— Directions for this task —
Put the material from the line with "This screenshot has height=366, width=585." up to and including the line with "click(x=719, y=812)" into a Markdown table with the columns n and Line, one row per line, skipping blank lines.

— Entries —

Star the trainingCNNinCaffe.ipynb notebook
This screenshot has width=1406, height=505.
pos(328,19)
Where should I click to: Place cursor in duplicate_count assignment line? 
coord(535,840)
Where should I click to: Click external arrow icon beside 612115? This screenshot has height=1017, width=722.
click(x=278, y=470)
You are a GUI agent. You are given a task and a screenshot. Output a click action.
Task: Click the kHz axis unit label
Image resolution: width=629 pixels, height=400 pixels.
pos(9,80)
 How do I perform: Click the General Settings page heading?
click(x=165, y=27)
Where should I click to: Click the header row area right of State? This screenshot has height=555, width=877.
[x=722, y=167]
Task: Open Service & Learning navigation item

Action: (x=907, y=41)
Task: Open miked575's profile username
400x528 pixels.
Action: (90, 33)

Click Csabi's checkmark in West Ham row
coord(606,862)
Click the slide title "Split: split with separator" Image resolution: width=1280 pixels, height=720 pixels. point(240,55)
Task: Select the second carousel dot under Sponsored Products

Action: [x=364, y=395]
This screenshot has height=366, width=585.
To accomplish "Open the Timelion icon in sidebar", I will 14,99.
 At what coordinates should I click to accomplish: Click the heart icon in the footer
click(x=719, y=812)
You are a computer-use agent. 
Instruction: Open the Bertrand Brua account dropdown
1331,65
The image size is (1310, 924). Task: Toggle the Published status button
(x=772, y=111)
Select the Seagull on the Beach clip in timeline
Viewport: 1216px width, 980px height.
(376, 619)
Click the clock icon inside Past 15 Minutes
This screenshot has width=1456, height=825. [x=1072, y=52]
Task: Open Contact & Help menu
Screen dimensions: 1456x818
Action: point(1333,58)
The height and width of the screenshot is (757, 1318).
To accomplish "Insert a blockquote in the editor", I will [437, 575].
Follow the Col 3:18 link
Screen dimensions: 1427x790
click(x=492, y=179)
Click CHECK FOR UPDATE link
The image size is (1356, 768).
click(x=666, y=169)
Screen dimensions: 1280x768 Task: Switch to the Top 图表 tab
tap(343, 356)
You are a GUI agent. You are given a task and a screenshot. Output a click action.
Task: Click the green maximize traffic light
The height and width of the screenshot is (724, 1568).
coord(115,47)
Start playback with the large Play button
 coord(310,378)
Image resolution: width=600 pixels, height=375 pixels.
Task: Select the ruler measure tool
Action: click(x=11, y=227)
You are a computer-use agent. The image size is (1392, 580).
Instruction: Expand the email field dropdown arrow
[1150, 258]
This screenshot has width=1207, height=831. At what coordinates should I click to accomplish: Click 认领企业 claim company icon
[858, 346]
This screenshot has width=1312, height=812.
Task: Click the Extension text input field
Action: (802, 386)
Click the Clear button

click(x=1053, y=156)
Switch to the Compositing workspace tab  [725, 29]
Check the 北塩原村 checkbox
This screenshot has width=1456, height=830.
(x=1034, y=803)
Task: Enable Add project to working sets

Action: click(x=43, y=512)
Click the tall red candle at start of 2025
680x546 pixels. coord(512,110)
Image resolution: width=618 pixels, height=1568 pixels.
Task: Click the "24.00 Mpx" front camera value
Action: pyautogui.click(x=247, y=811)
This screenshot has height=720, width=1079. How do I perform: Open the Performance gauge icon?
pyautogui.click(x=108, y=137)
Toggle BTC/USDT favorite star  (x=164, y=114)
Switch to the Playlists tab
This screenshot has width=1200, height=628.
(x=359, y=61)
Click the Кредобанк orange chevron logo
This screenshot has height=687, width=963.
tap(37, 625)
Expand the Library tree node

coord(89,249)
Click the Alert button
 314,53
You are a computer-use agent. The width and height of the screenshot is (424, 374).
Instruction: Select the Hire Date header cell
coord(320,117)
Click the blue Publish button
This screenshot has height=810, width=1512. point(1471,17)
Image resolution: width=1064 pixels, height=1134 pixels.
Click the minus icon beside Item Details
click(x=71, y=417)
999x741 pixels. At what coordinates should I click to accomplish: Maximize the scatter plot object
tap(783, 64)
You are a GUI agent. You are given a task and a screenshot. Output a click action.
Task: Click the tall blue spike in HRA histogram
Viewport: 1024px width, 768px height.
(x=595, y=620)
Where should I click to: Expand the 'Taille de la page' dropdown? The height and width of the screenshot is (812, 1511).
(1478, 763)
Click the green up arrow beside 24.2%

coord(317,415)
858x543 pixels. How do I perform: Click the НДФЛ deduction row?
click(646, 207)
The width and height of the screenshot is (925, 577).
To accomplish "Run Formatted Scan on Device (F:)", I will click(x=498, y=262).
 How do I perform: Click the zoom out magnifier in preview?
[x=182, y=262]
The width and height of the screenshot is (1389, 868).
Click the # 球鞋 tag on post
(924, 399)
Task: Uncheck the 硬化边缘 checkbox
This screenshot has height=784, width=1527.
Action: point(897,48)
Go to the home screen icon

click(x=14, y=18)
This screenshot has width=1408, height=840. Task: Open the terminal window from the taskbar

— Written response —
| n | Line |
|---|---|
| 1 | This screenshot has height=366, width=585. |
| 2 | To accomplish "Open the Timelion icon in sidebar", I will 14,99. |
| 3 |  At what coordinates should I click to accomplish: Click the heart icon in the footer |
| 4 | click(x=719, y=812) |